Work required:
The expected output is every entry, copied exactly.

The data:
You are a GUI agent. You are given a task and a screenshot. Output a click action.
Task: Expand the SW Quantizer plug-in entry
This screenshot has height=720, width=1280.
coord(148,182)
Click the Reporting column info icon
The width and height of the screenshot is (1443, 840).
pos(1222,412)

Output:
You are a GUI agent. You are given a task and a screenshot. Output a click action.
Task: Expand the SW Quantizer plug-in entry
This screenshot has height=720, width=1280.
coord(148,182)
Click the Reporting column info icon
The width and height of the screenshot is (1443, 840).
pos(1222,412)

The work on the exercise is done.